In the listing below, which lines contain the string "dimensions"? Copy them all.

● ● ● ●

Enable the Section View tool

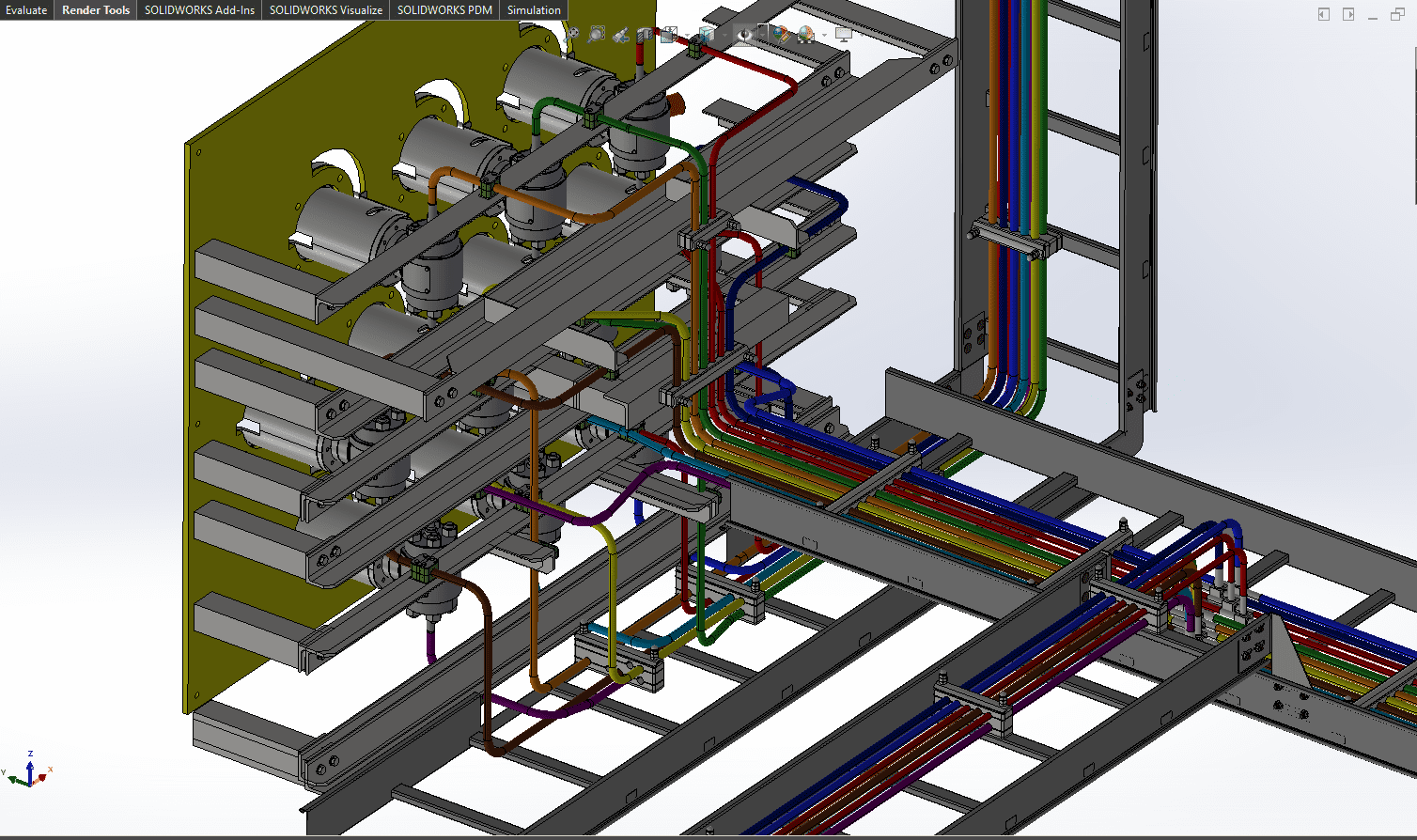(645, 35)
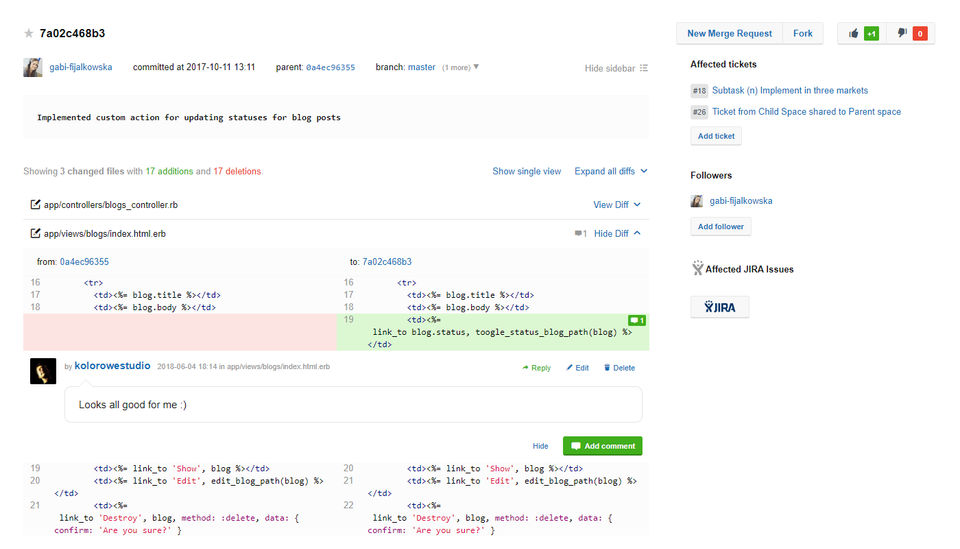
Task: Open parent commit 0a4ec96355 link
Action: (x=330, y=68)
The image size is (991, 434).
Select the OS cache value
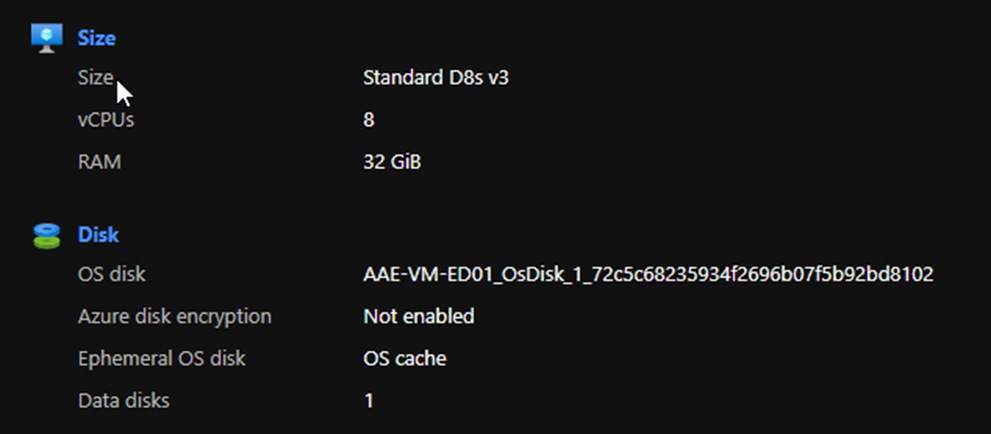[x=404, y=358]
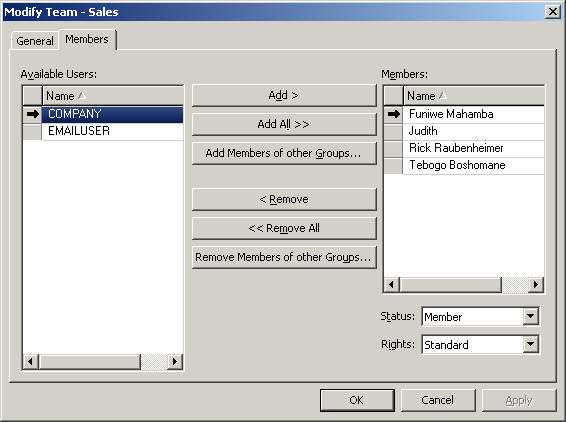The height and width of the screenshot is (422, 566).
Task: Click the sort arrow in Members Name header
Action: pos(443,96)
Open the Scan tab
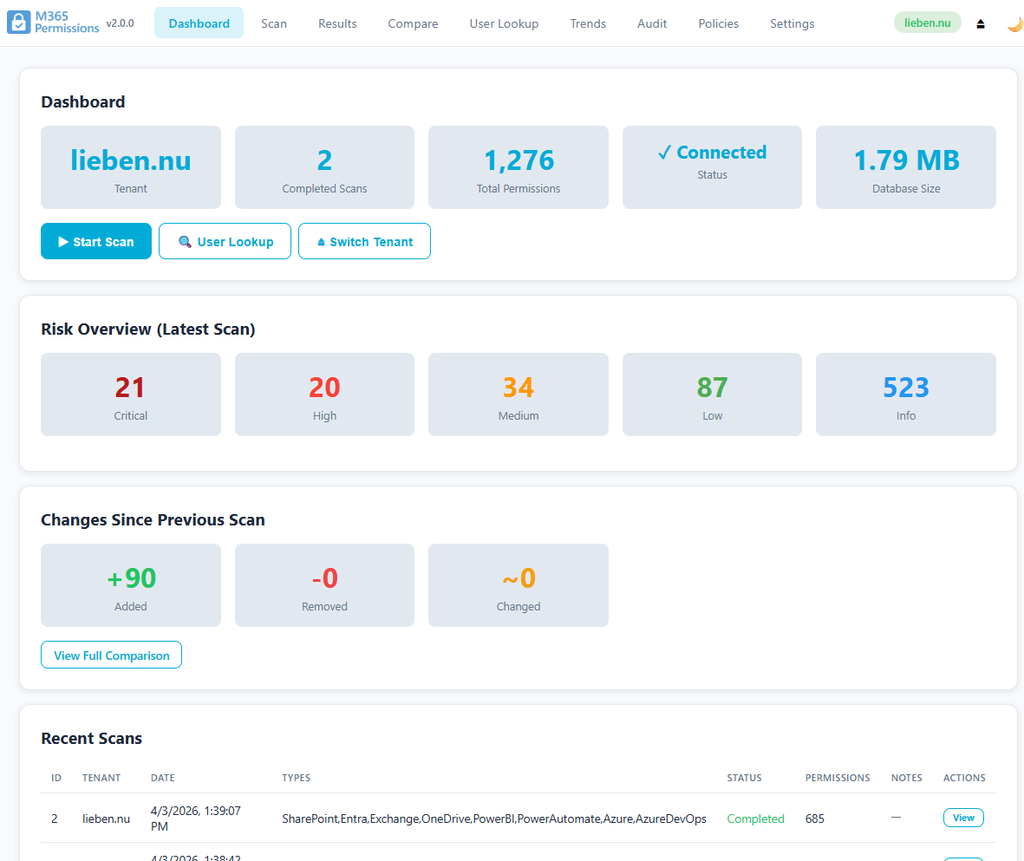The height and width of the screenshot is (861, 1024). click(x=274, y=23)
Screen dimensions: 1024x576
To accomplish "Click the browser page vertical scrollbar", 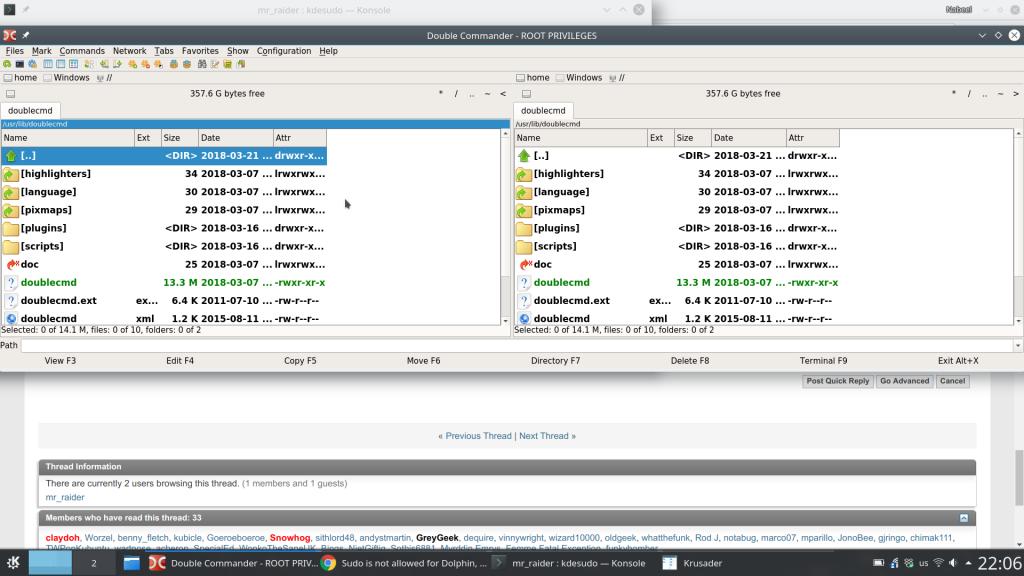I will pyautogui.click(x=1019, y=477).
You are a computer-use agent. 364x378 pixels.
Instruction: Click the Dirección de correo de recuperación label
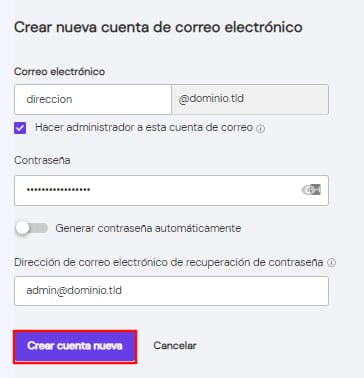(x=169, y=262)
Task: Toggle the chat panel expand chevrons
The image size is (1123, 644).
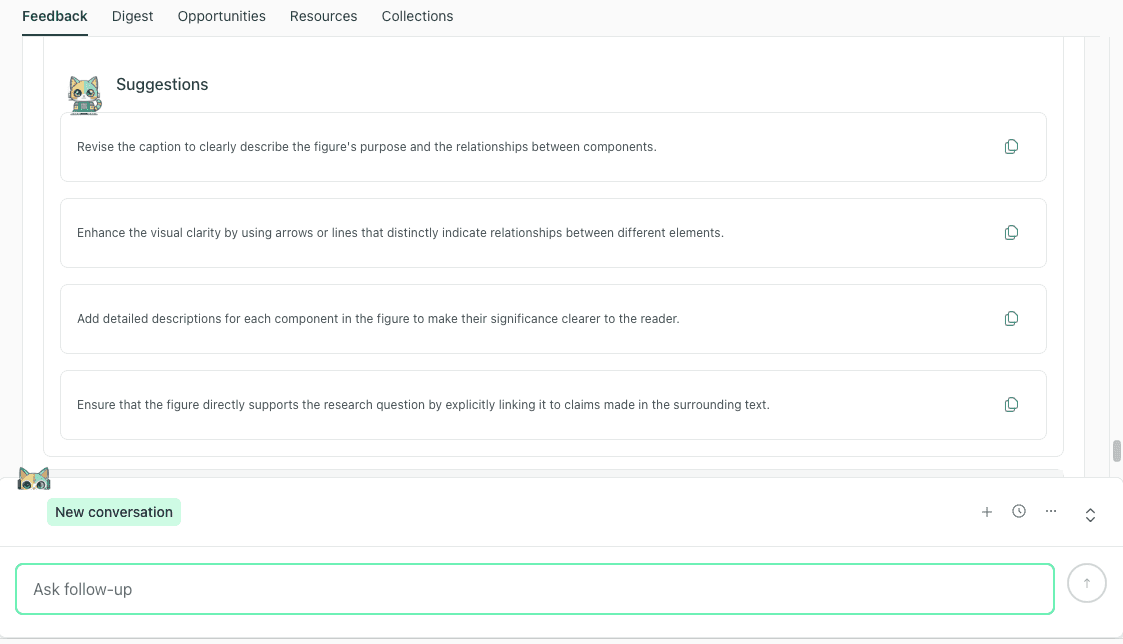Action: [1090, 515]
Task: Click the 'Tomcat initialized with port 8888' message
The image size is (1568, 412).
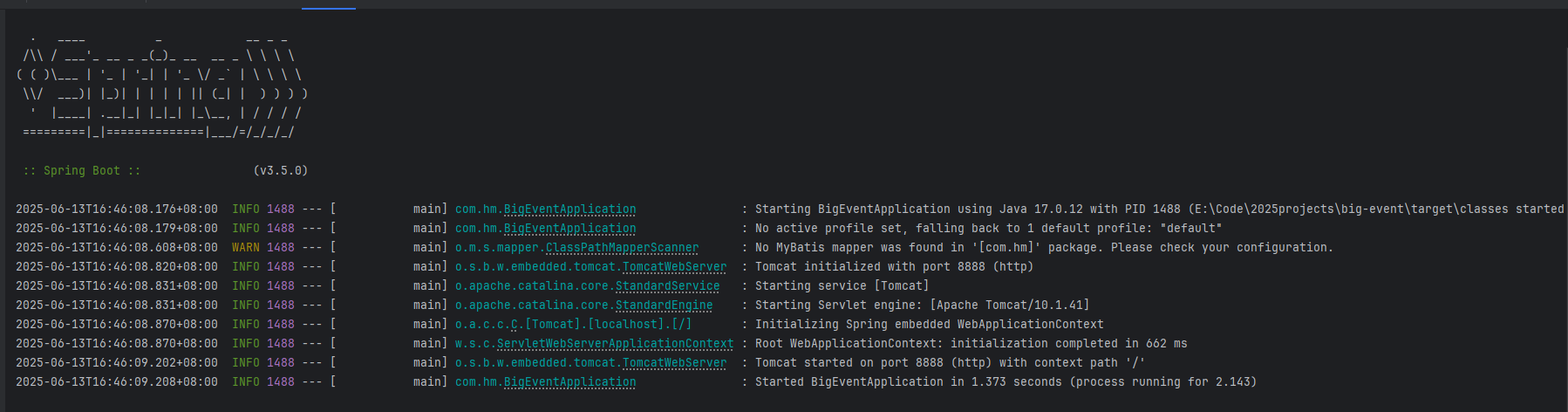Action: pyautogui.click(x=894, y=267)
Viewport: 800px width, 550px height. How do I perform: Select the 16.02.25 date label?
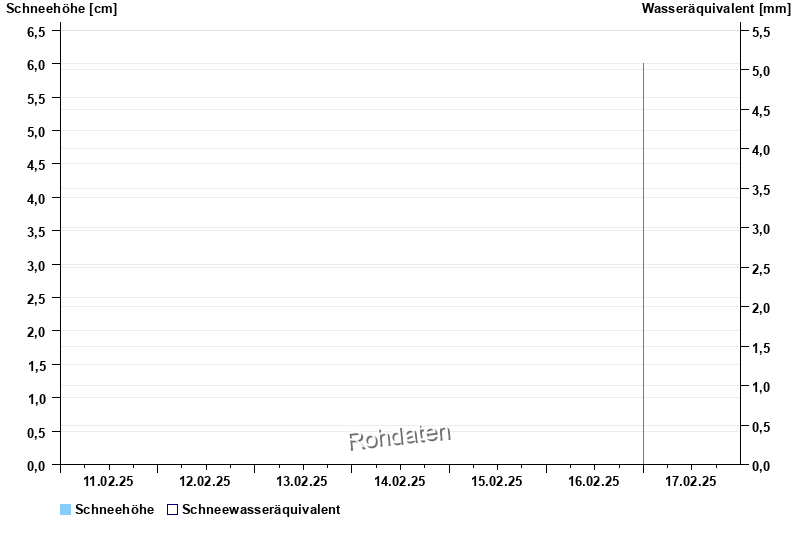[594, 481]
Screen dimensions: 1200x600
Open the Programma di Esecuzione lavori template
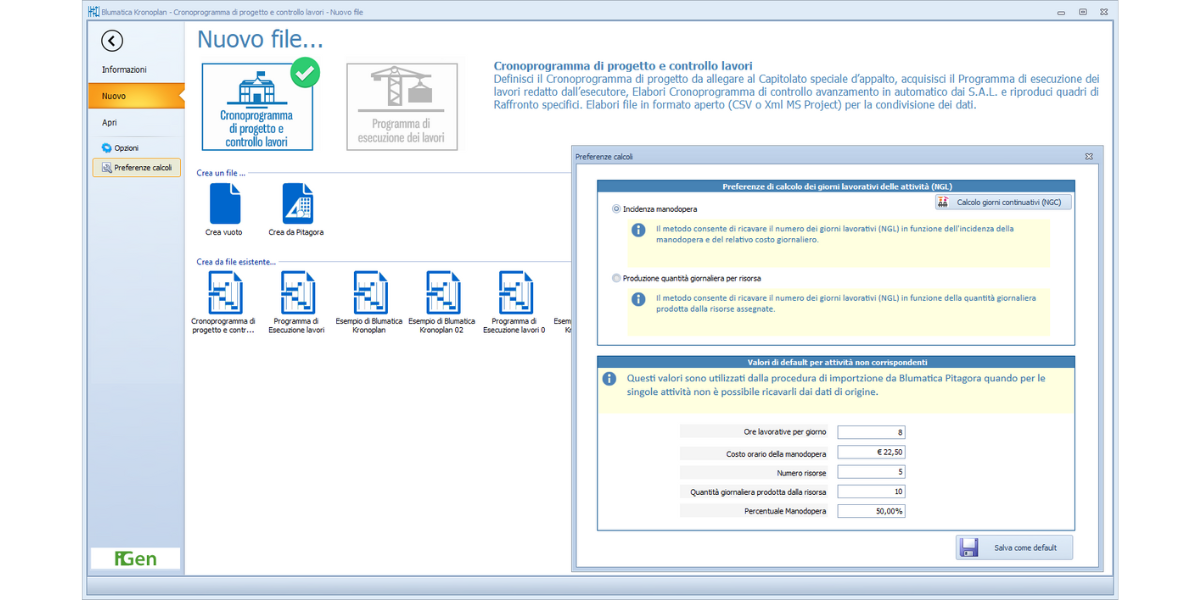click(297, 294)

● ● ● ●

## Response to the exercise
Screen dimensions: 1024x576
Screen dimensions: 1200x600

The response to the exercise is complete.